(Stored records)
● ● ● ● ● ● ●
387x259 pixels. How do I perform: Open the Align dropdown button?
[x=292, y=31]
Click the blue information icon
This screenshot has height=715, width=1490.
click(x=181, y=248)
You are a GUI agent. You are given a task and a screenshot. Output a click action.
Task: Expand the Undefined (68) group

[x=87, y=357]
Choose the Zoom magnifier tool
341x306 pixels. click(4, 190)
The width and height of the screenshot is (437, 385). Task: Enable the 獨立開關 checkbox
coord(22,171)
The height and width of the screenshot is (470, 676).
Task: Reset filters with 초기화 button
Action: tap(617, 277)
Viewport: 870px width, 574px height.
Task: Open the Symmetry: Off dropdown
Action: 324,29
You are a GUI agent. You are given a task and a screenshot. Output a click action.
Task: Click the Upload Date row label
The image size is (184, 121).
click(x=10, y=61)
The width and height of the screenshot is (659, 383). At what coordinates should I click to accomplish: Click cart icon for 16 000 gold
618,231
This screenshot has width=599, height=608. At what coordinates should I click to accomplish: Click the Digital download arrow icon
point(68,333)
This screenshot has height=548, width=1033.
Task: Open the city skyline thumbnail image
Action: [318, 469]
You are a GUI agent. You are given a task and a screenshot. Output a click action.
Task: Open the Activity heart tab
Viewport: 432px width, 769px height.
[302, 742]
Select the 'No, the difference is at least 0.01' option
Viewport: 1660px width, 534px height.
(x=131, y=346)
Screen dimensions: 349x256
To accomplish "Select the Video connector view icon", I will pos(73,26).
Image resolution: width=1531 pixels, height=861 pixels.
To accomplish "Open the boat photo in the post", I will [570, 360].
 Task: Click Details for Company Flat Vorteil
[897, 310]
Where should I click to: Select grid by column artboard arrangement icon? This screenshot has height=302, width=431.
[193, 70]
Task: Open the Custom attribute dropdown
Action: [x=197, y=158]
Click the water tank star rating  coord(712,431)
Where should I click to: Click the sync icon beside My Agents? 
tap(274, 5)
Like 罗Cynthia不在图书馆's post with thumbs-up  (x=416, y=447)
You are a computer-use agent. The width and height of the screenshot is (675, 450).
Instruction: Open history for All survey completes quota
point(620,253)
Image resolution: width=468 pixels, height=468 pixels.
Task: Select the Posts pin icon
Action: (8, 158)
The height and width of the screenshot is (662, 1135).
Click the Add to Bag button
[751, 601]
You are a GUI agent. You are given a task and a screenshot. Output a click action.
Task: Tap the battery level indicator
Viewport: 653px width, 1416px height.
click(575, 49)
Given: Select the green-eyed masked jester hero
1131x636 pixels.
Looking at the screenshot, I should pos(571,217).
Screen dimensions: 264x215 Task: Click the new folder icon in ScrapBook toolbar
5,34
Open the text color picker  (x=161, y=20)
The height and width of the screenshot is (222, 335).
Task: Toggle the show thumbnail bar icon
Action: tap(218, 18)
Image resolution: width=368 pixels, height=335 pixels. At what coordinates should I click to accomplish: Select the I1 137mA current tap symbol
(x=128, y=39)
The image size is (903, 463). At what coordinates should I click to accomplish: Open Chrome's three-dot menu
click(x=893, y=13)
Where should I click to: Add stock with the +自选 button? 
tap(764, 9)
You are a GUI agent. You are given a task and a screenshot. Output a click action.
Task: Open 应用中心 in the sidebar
● ● ● ● ● ● ●
• What is needed: Above are the entries. Output exactly the lines beginning with the line that has "Image resolution: width=1531" and ending with the line that has "Task: Tap the battery level indicator".

• Response for this exercise:
Image resolution: width=1531 pixels, height=861 pixels.
To accomplish "Open the boat photo in the post", I will [570, 360].
 Task: Click Details for Company Flat Vorteil
[897, 310]
Where should I click to: Select grid by column artboard arrangement icon? This screenshot has height=302, width=431.
[193, 70]
Task: Open the Custom attribute dropdown
Action: [x=197, y=158]
Click the water tank star rating  coord(712,431)
Where should I click to: Click the sync icon beside My Agents? 
tap(274, 5)
Like 罗Cynthia不在图书馆's post with thumbs-up  (x=416, y=447)
You are a computer-use agent. The width and height of the screenshot is (675, 450).
Instruction: Open history for All survey completes quota
point(620,253)
Image resolution: width=468 pixels, height=468 pixels.
Task: Select the Posts pin icon
Action: (8, 158)
The height and width of the screenshot is (662, 1135).
Click the Add to Bag button
[751, 601]
You are a GUI agent. You are given a task and a screenshot. Output a click action.
Task: Tap the battery level indicator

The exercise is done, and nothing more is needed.